Sarri alla Juve, Napoli delusa dal comandante. Rimossa la targa a Bagnoli

Pubblicato 17 giugno 2019

Sarri alla Juve, Napoli delusa dal “comandante”. Rimossa la targa a Bagnoli

Amarezza sul web e non solo, ritirato l’omaggio nel luogo natale del tecnico, chiude il gruppo “Sarrismo gioia e rivoluzione”

16 giugno Napoli

Delusione e tanta amarezza. La reazione di Napoli è stata forte e decisa. Da queste parti l’annuncio che Maurizio Sarri sarà l’allenatore della Juventus per il prossimo triennio, ha gettato nello sconforto un’intera tifoseria. Di botto, colui che era stato nominato comandante del pianeta Napoli s’è ritrovato privo di ogni titolo, la gente glieli ha tolto con la stessa forza con la quale l’avevano imposti all’opinione pubblica. “Non abbiamo mai voluto confondere politica e tifo ma ci piange il cuore a leggere l’amarezza di tante persone, come noi, che credevano e avevano riposto la propria fiducia in qualcuno per continuare a credere nel calcio.
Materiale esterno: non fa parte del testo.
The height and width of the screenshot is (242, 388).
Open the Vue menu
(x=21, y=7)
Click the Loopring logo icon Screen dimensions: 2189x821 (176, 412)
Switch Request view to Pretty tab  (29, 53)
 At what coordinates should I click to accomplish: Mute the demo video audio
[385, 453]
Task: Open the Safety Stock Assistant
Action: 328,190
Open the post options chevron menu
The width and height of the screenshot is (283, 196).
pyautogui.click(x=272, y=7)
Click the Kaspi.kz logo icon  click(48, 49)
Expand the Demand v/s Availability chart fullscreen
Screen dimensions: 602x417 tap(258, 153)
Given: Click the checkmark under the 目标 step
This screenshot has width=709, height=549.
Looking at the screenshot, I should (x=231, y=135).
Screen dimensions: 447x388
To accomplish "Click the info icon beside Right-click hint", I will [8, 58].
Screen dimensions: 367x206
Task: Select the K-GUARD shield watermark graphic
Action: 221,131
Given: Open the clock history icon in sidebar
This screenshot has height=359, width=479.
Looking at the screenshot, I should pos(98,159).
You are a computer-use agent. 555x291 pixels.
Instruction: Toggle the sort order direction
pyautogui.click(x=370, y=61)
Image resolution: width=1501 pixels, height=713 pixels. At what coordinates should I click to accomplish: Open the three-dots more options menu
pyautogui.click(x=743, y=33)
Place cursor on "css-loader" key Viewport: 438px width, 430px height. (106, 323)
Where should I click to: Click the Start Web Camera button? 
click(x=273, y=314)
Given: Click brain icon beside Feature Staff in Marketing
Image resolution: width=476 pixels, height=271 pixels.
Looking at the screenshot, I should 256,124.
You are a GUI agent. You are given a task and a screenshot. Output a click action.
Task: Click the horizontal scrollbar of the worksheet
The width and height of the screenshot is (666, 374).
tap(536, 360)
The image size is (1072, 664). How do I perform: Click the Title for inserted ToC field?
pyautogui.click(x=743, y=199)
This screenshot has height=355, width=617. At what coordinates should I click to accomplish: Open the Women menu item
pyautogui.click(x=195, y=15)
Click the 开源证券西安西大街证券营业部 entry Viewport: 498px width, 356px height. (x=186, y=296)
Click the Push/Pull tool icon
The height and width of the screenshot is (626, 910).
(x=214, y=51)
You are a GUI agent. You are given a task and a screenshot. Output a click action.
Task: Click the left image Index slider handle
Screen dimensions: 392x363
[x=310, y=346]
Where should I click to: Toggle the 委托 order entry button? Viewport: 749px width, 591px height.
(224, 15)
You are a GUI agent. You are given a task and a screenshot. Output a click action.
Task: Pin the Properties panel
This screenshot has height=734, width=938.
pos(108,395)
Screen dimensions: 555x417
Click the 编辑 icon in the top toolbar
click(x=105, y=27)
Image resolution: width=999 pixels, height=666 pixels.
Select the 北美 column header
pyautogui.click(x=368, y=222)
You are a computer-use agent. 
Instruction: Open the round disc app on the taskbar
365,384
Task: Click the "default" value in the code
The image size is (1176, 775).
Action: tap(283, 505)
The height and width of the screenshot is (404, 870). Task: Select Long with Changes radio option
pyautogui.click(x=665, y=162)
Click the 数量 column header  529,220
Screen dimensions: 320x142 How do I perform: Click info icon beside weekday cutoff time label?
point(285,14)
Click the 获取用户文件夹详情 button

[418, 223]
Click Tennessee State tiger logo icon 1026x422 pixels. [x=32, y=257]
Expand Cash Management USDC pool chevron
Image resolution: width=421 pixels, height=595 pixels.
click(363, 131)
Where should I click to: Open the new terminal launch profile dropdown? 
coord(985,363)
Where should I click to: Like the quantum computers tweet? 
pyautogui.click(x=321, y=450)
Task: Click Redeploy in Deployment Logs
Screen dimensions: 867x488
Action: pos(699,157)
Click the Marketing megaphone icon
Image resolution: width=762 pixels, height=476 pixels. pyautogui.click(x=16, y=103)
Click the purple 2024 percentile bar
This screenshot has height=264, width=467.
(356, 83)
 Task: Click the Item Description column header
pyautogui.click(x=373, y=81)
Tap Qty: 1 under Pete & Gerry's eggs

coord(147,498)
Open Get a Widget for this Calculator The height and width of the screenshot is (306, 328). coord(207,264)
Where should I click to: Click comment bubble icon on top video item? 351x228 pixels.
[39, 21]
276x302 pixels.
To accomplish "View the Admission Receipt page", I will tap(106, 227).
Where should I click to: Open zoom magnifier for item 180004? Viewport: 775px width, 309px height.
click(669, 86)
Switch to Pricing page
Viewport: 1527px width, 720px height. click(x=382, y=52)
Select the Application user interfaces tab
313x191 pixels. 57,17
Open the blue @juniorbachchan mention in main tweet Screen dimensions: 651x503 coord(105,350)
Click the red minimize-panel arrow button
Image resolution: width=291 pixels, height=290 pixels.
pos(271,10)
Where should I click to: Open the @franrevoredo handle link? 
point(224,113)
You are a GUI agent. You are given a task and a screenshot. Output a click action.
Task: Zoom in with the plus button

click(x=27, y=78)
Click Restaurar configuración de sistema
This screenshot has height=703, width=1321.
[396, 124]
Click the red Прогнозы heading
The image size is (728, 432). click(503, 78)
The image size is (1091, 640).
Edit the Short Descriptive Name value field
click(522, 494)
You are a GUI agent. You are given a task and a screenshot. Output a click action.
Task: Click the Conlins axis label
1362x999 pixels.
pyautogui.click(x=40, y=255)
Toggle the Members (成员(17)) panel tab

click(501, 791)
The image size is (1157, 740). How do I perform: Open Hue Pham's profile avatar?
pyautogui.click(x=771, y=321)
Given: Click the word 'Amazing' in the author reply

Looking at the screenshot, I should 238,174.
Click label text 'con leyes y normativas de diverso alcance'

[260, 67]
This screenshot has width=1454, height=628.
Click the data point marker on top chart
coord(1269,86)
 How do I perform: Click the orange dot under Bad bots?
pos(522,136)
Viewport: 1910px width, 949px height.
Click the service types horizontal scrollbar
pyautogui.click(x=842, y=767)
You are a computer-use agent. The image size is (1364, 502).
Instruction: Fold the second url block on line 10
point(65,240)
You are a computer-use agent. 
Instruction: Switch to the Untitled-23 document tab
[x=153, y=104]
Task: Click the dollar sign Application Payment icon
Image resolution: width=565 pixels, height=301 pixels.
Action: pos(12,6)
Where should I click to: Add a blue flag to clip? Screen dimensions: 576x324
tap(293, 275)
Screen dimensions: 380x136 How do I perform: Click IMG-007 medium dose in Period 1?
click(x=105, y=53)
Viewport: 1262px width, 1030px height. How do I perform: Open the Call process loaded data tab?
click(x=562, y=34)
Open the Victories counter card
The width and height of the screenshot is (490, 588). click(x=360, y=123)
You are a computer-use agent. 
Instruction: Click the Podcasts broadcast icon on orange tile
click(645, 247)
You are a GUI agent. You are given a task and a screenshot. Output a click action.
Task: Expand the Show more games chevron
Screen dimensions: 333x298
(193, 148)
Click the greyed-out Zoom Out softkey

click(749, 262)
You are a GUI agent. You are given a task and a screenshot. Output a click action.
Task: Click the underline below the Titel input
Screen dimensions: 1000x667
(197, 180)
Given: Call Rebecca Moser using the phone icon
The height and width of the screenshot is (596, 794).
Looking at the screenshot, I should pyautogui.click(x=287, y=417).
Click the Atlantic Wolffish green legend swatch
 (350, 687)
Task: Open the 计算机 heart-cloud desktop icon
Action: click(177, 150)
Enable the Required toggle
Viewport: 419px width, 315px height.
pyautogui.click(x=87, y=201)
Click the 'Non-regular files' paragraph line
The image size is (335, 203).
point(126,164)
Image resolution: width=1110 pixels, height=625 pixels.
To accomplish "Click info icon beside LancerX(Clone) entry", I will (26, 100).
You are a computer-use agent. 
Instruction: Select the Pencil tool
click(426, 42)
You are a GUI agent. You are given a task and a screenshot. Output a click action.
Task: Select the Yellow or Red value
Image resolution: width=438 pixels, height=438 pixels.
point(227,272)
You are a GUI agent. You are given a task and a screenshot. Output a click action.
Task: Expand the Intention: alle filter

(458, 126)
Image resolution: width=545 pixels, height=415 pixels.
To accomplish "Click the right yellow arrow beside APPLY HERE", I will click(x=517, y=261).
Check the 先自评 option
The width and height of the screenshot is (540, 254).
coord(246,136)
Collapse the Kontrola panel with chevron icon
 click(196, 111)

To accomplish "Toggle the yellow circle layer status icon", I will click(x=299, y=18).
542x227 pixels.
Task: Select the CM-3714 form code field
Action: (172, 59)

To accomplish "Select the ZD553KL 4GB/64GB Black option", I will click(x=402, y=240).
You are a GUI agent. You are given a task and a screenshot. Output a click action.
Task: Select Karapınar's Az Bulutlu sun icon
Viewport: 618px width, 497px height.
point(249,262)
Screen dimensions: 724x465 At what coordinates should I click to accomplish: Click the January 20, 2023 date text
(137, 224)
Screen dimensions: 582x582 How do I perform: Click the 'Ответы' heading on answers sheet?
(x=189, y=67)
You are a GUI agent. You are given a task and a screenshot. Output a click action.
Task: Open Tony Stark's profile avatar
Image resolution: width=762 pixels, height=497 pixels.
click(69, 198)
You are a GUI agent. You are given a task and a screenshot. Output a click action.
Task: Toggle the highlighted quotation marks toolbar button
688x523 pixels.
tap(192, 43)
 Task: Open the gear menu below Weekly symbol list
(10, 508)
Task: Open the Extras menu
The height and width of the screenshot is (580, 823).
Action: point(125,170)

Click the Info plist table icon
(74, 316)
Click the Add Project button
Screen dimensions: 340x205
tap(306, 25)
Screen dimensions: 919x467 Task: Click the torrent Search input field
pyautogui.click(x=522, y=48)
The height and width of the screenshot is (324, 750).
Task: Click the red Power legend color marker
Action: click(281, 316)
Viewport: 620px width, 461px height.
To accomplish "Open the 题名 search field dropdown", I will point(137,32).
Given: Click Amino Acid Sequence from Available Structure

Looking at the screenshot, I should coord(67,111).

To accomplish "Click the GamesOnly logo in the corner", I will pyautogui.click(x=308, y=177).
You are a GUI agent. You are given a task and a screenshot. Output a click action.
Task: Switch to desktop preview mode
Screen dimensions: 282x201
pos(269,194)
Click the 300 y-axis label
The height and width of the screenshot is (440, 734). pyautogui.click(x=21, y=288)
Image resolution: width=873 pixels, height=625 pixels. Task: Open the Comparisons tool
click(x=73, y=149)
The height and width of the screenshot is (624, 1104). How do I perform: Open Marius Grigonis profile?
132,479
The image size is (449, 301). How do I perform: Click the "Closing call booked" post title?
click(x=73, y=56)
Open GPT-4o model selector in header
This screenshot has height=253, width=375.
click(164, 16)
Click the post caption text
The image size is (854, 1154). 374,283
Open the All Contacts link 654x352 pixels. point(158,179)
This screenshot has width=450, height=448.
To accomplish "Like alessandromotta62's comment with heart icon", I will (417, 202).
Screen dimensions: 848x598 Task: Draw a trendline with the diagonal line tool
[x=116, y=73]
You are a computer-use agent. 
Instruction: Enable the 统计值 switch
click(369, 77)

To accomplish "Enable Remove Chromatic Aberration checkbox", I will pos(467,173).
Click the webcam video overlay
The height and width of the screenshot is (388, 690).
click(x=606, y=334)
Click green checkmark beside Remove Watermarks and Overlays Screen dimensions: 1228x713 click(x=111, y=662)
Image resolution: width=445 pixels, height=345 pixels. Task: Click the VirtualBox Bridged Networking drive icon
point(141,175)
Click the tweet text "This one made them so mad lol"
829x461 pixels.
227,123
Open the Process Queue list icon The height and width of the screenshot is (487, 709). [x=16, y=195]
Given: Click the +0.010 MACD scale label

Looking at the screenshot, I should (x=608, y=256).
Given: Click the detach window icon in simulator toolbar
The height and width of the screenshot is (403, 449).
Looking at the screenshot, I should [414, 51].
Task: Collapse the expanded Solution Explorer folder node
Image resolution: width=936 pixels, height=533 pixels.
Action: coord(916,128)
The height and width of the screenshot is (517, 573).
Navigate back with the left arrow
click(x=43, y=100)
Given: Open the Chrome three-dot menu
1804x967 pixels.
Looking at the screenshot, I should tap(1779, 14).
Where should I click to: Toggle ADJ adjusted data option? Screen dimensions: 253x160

Una fiducia che viene regolarmente spezzata dalle leggi di mercato”. Queste poche righe sono soltanto l’inizio del lungo comunicato postato sulla pagina Facebook “Laboratorio Politico Iskra” che ha diffuso la notizia della rimozione della targa in onore di Maurizio Sarri, apposta a Bagnoli, nel luogo dove il, neo allenatore della Juventus nacque 60 anni fa.

TRADIMENTO – Napoli s’è sentita tradita ed ha reagito. A modo suo, dopo aver investito la propria passione nel lavoro di quell’uomo in tuta, capace di catechizzare un intero popolo, tanto da farsi rimpiangere nonostante l’arrivo di Carlo Ancelotti. Un’amarezza senza fine, che è arrivata dopo quella provata tre anni fa dalla partenza di Gonzalo Higuain per la stessa destinazione: l’odiata Juventus. “Quando decideremo di non essere più clienti-sudditi e inizieremo ad essere consapevolmente abitanti e tifosi? A quanti ancora vorremmo affezionarci per poi essere delusi dalle loro scelte?”, si legge ancora nel post su Facebook. Un messaggio forte, per far conoscere al mondo intero una delusione che cancellerà del tutto, o quasi, il ricordo del comandante. Una delle prime reazioni è arrivata dal gruppo “Sarrismo gioia e rivoluzione” che conta oltre 90.000 iscritti e propugna l’idea del “fino al Palazzo”, espressa dal tecnico nei tre anni a Napoli proprio a simboleggiare l’attacco del club al potere calcistico della Juventus. Il gruppo, che con ironia si esprime con un linguaggio sovietico, ha scritto che “questo è il comunicato finale del Comitato Centrale, che da questo momento deve considerarsi sciolto. Sarrismo – Gioia e Rivoluzione si ferma alla stazione di Baku, al primo trofeo conquistato da Maurizio Sarri, che da oggi in poi proseguirà da solo”, sottolineando che “Se c’è qualcuno che Sarri ha tradito, dunque, quel qualcuno è Sarri stesso. L’allenatore ha avuto la meglio sull’uomo, ha ucciso il Comandante”.